As I was not fully quenched by Kickasola, I read the user comments on IMDB, a few other critics and blog posts. Here are a few things that I found interesting.

Roger Ebert:
Roger Ebert is no Kickasola but I found a few things interesting in his critique of the movie. It starts with the sentence “Here is a film about a feeling.” Then he talks about Kieślowski’s style as below.

“He is drawn to coincidence and synchronicity. He is little interested in focusing on a character hurling from point A in the first act to Point C in the third. He is fascinated by Point B, and the unseen threads linking it to past and present. His films can be mystical experiences. He trusts us to follow him, to sense his purpose, to leave the theater having shared his openness to a moment. The last thing you want to do after a Kieślowski film is “unravel” the plot. It can’t be done.”

Slavoj Žižek:
For the few of us who cannot sleep unless we unravel the message, I found that this small snippet almost paraphrases it. It’s an excerpt from an essay titled “The Forced Choice of Freedom” written by Žižek.

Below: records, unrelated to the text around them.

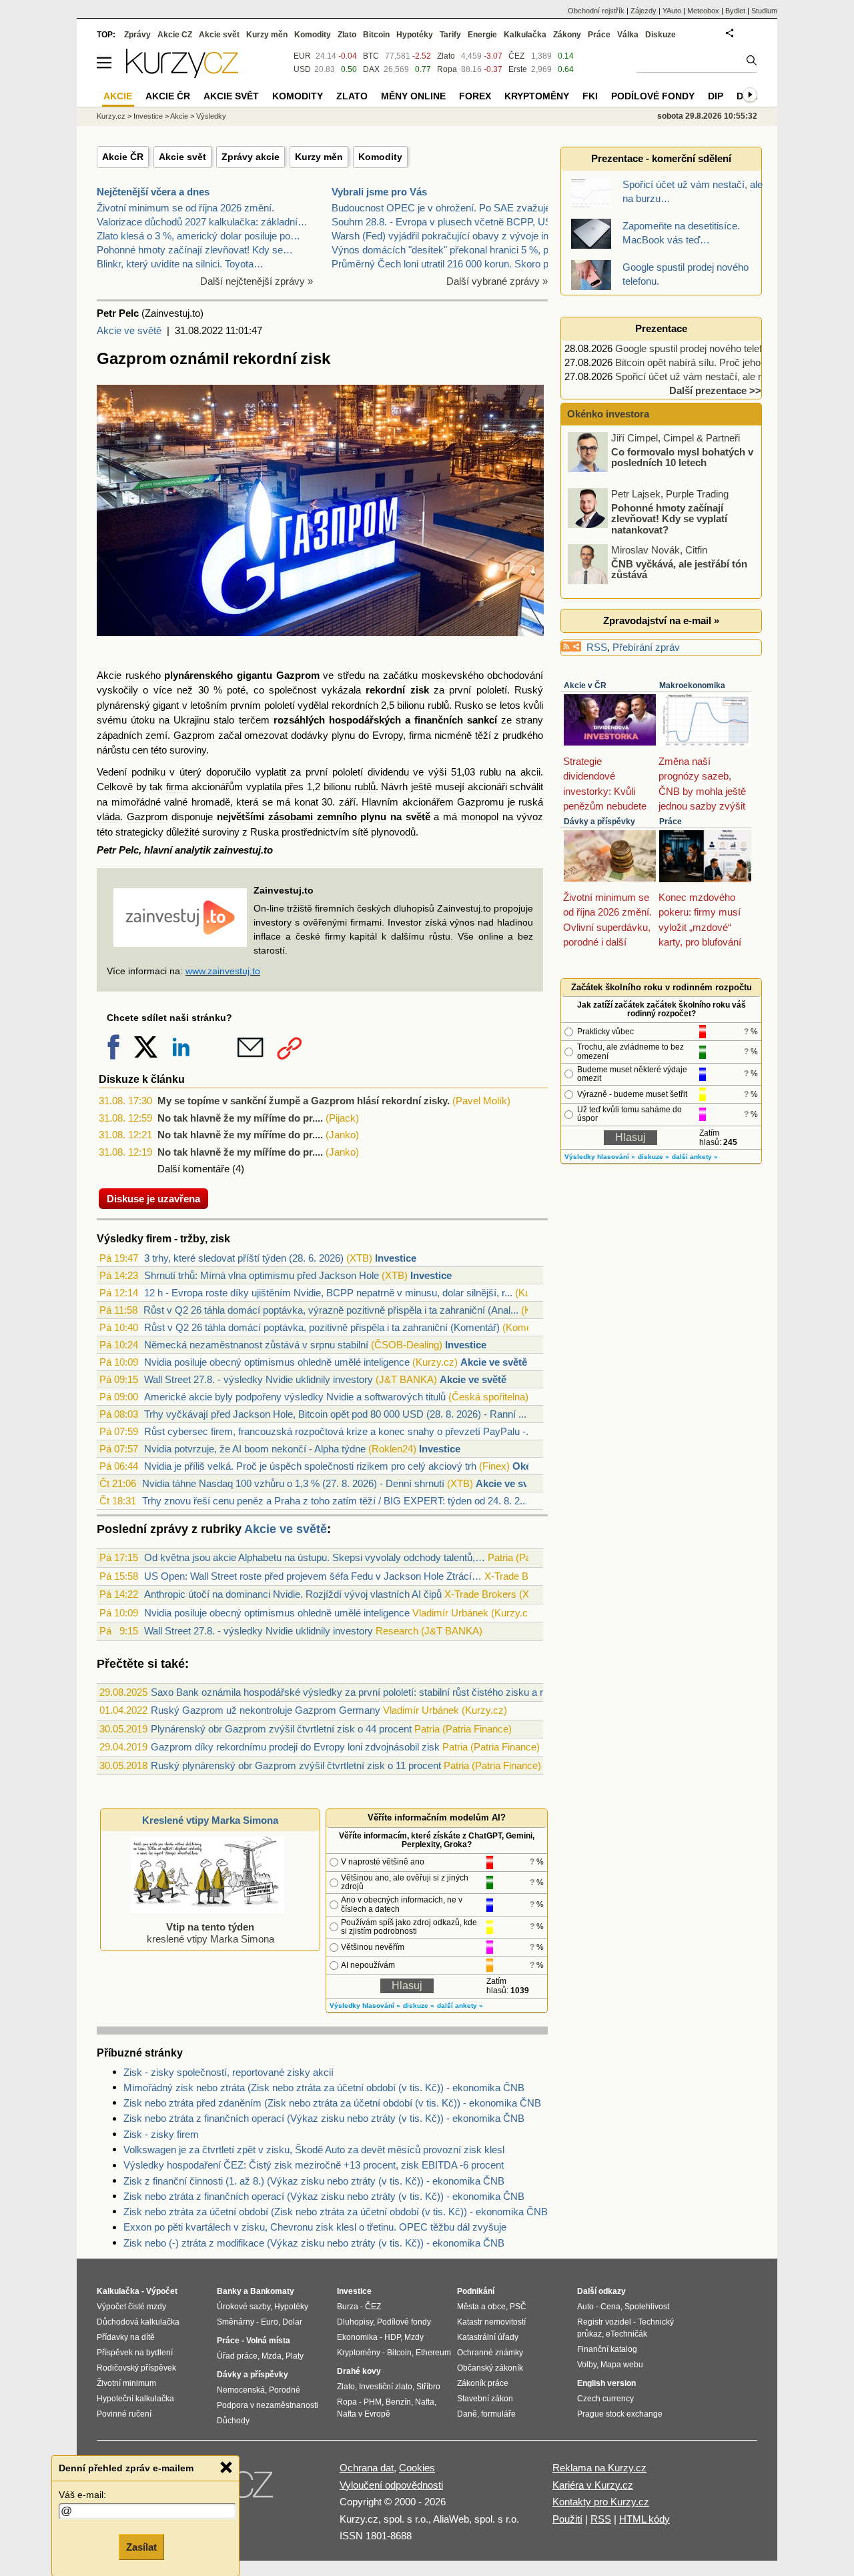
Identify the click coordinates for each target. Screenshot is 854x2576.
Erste (517, 69)
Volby (586, 2364)
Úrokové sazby (243, 2306)
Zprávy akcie (251, 156)
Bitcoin (376, 34)
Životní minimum (126, 2383)
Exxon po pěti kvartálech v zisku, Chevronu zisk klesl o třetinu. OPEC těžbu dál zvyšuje (314, 2227)
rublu (490, 772)
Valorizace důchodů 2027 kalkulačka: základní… (202, 221)
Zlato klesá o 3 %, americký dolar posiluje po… (198, 235)
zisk (419, 690)
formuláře (498, 2414)
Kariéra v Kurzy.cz (592, 2485)
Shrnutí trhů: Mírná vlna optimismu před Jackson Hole (261, 1275)
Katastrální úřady (487, 2337)
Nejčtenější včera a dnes (153, 191)
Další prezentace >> (715, 390)
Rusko (468, 705)
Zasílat (141, 2547)
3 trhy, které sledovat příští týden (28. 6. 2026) (244, 1258)
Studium (764, 11)
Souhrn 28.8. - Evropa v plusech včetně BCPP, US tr (446, 221)
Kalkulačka (525, 34)
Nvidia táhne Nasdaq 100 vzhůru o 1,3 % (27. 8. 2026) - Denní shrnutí (293, 1483)
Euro (269, 2322)
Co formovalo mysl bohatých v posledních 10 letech (682, 456)
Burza (347, 2306)
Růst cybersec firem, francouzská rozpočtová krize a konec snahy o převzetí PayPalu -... (339, 1431)
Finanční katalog (607, 2349)
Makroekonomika (692, 685)
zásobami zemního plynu (327, 816)
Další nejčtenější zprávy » (256, 281)
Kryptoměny (536, 96)
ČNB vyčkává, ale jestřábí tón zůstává (679, 568)
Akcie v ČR (585, 685)
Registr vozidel (604, 2322)
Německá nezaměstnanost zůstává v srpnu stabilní (256, 1344)
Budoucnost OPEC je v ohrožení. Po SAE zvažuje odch (453, 207)
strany (529, 720)
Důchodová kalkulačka (138, 2322)
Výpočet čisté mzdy (131, 2306)
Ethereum (433, 2352)
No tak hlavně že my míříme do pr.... (240, 1118)
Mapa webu (621, 2364)
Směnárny (235, 2322)
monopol (479, 816)
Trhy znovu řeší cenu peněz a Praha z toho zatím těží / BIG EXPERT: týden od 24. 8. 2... (335, 1500)
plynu (343, 735)
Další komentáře (193, 1168)
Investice (395, 1258)
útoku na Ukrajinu (170, 720)
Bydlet (735, 11)
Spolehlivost (646, 2306)
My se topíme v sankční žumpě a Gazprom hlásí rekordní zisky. (303, 1100)
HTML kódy (644, 2519)
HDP (392, 2337)
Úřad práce (237, 2356)
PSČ (518, 2306)
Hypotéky (414, 34)
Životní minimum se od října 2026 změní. (185, 207)
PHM (373, 2402)
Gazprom (298, 675)
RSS (596, 647)
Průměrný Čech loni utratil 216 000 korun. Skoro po (443, 263)
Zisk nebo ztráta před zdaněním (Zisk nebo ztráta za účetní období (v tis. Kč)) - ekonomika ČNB (332, 2103)
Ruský (528, 690)
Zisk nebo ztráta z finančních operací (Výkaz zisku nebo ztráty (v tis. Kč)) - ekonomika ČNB (323, 2118)
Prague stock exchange (620, 2414)
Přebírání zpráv (646, 647)
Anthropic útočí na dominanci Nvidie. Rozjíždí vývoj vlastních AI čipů (293, 1594)
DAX (371, 69)
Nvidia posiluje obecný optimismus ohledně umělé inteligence (277, 1362)
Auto (585, 2306)
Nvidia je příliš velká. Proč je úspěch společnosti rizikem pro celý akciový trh (310, 1466)
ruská (530, 802)
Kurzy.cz (111, 116)
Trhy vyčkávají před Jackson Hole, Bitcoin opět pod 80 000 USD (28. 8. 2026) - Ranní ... (335, 1414)
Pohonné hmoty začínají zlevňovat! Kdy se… (195, 249)
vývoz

“The perception of our reality as one of the possible, often even not the most probable, outcomes of an open situation, this notion that other possible outcomes are not simply canceled out but continue to haunt our reality as a specter of what might have happened, conferring on our reality the status of extreme fragility and contingency, implicitly clashes with the predominant linear narrative forms of our literature and cinema.”

Joseph G. Kickasola
I am pretty sure this guy was stalking Kieślowski. I am absolutely stunned by both by the quantity and quality of nuanced observations and interpretations he provides us. He situates his interpretation based on the author’s previous works (references to The Decalogue), life (French and Polish politics), lifeworld (Kieślowski’s attitude towards old people) and through his own judgements as well. This, we all agree, is by no means a simple task and Kickasola has done a kick-ass job. (Sorry couldn’t resist it!)

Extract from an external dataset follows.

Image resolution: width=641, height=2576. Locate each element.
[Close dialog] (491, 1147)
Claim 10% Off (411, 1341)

And here is where I start whining. I have one huge issue with this article. He beautifully states of what I think is the paradigmatic glasses we need to be wearing while watching Kieślowski’s movies.

“… the essence of the film hinges on the experience of watching it, not simply on an understanding of its story, characters, and use of metaphor.”

After stating this, he does exactly the opposite – explains the story and provides rationalistic explanations to the characters’ traits by contextualizing them with respect to the metaphors and motifs of religion, spirituality, politics and philosophy. It does help us understand the movie better but aren’t Kieślowski’s movies meant to evoke? Does one need to have a rational understanding to “feel” it better? If Kickasola is trying to do that, then he is essentially at logger heads with Kieślowski.

Kickasola paraphrases Kieślowski’s attitude towards this by saying
“This type of abstract, nonverbal “rhetoric” can be very persuasive…”

In other words, to me it feels like Kickasola attempts to help us understand a movie that the director did not want us to understand in the first place.

All said and done, I do not deny the fact that knowing about the director’s life, his works, his beliefs, the metaphors and motifs used in the movie and Kickasola’s interpretation of them have definitely enriched me to understand the movie. But the answer to the question whether it has helped me to feel it better is NOT a big resounding yes!

PS: I wonder how Pauline Kael would have critiqued this movie!